Rendang dan Gudeg: Jejak Tradisi dan Sejarah dalam Setiap Sajian

By Muflika Nur Fuaddah, Selasa, 12 November 2024 | 10:00 WIB
Rendang di rumah makan Randang Rajo Rajo dimasak dengan otentik, menggunakan tungku besar berbahan bakar kayu. Rendang dianggap sebagai makanan yang disajikan untuk para raja. Para juru masak Randang Rajo Rajo ingin pelanggannya merasakan sensasi memakan kuliner khas untuk para raja. (Donny Fernando/National Geographic Indonesia)

Dalam jurnal Menelisik Sejarah Gudeg Sebagai Alternatif Wisata dan Citra Kota Yogyakarta (Sejarah dan Budaya Vol 15 No 1, 2021) disebutkan sejarah gudeg berkaitan dengan pembangunan Kerajaan Mataram.

Kerajaan Mataram yang dibangun pada tahun 1500-an itu berada di wilayah yang memiliki banyak pohon nangka yang buahnya melimpah. Rakyat Mataram saat itu mulai mencari cara untuk membuat masakan yang berbahan dasar nangka, terutama gori atau nangka muda.

Gudeg Yu Djum di Jalan Wijilan No 167 Selatan Plengkung Wijilan Yogyakarta (Lutfi Fauziah)
Nangka tidak termasuk hasil pertanian yang diincar penjajah dan memiliki nilai jual yang rendah, sehingga mereka mulai mengolahya dengan cara direbus cukup lama hingga teksturnya lembut, kemudian diberi bumbu rempah sederhana dan campuran kelapa.

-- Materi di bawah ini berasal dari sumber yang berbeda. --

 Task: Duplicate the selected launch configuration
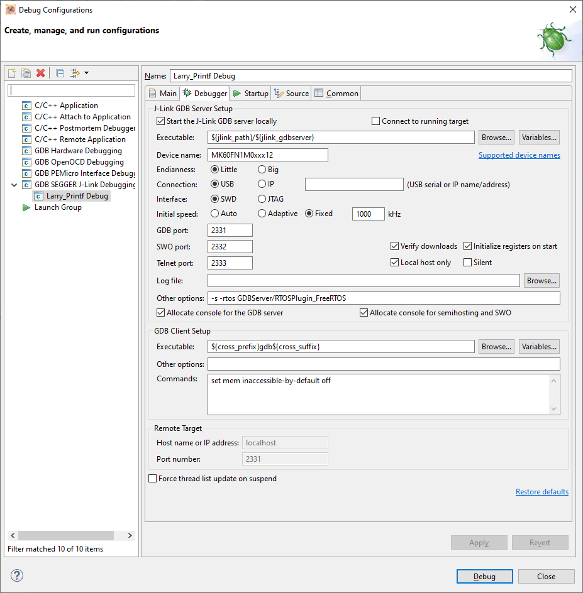[26, 73]
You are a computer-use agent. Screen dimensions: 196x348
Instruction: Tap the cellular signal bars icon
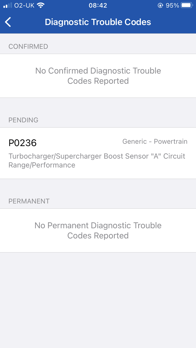tap(8, 5)
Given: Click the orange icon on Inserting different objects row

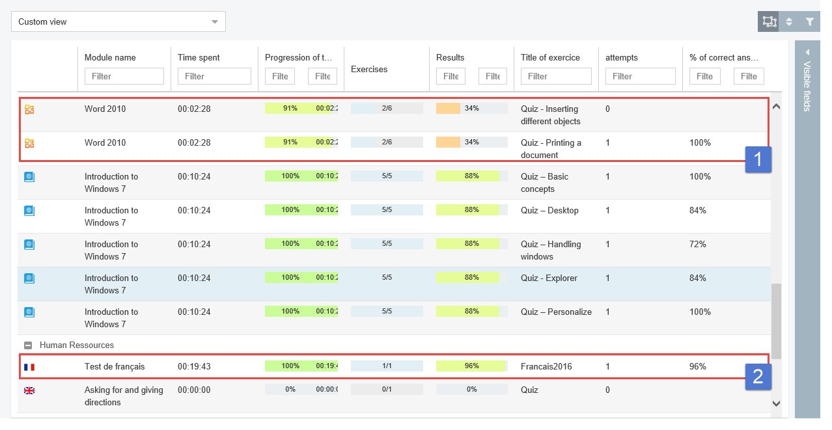Looking at the screenshot, I should click(x=29, y=109).
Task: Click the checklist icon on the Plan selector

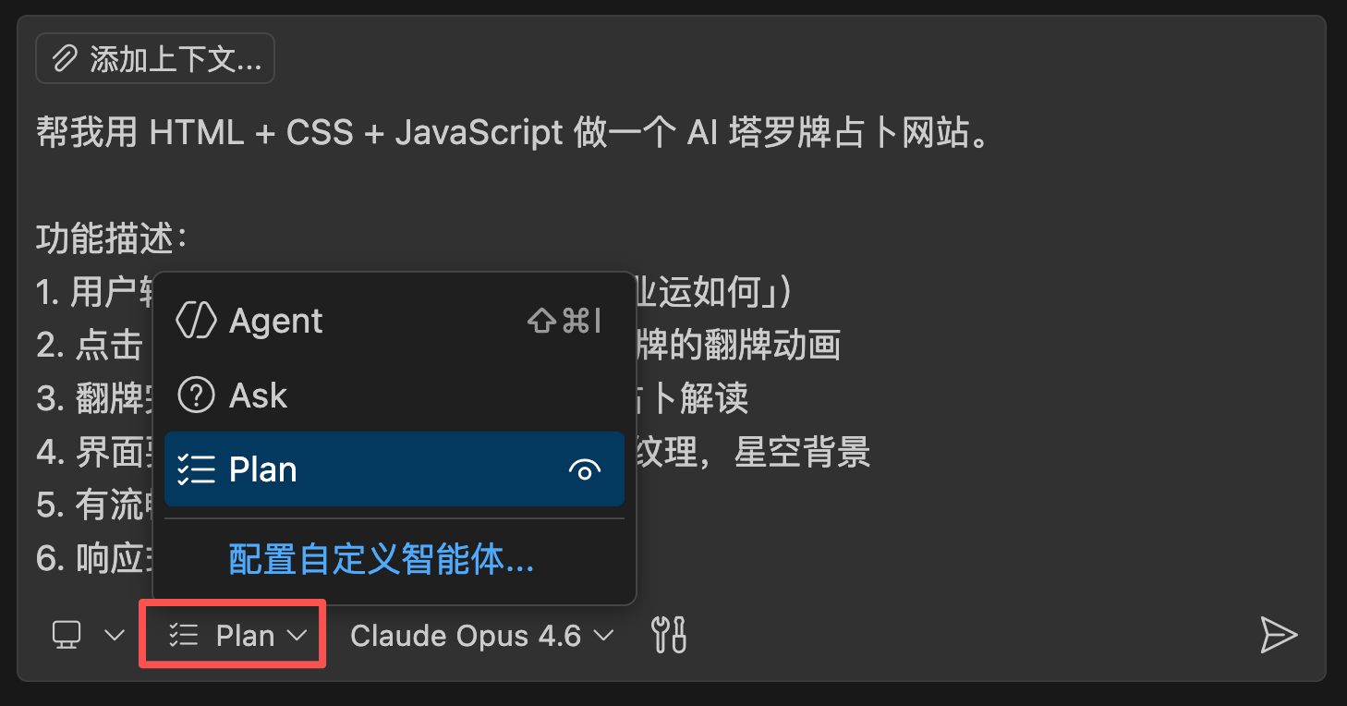Action: point(182,635)
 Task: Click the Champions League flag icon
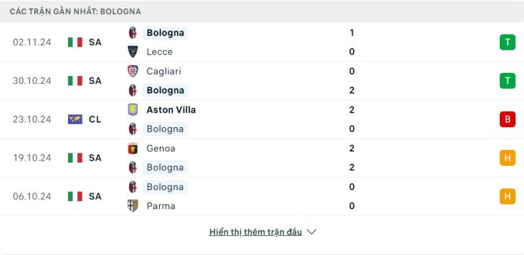[x=75, y=119]
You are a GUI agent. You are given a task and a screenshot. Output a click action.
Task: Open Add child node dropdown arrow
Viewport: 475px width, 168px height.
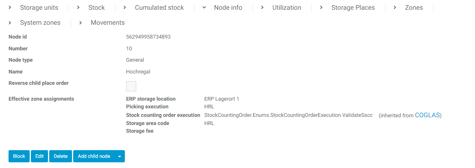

"Tidak disebutkan kapan gori itu pertama kali dimasak. Tapi gudeg awalnya 'limbah nangka' dan merupakan makanan rakyat biasa seperti prajurit atau buruh," ungkap LS Mega Wijaya Kurniawati dan Rustono FM. Karena dimasak dalam porsi besar untuk orang banyak, maka wadahnya pun menggunakan ember besar dari logam dan diaduk menggunakan alat yang menyerupai dayung perahu.

"Teknik mengaduk ini dalam Bahasa Jawa disebut hangudek atau hangudeg, dan dari sinilah nama gudeg berasal hingga dikenal luas," paparnya. Sumber lain yang menyebut tentang kudapan ini adalah Serat Centhini, yang dikenal sebagai Ensiklopedia Kebudayaan Jawa.

Sebab, Serat yang disusun oleh tiga tenaga ahli dari Keraton Solo ini meliput berbagai pengetahuan, dari sejarah, geografi, arsitektur, ilmu agama, seni, seksologi, kuliner, dan lain-lain. Dalam buku itu dijelaskan bahwa gudeg nangka bumbunya terdiri dari daun salam, daun jeruk, lengkuas, gula jawa, santan, kemiri, ketumbar, terasi, jintan, dan garam.

Pada tahun 1700-an, gudeg semakin populer, seiring dengan berkembangnya Yogyakarta sebagai kota pada tahun 1980-an. Seiring waktu, gudeg berkembang dari yang awalnya dijual di warung kaki lima menjadi menu istimewa dan suvenir populer dari Yogyakarta.

Selain itu, gudeg kini tidak hanya dikemas dalam wadah anyaman tradisional yang disebut besek (wadah makanan dari bambu) karena sekarang juga tersedia dalam kaleng.

Gudeg memiliki dua variasi: gudeg basah, yang disajikan dengan kuah santan yang dikenal sebagai areh dan memiliki tekstur lembap, serta gudeg kering, yang dikeringkan melalui proses tumis, menghasilkan warna cokelat kemerahan.

Sebelum gudeg dalam kemasan kaleng, gudeg kering biasanya dikemas dalam kendil (pot tanah liat) dan masih dapat dinikmati hingga keesokan harinya.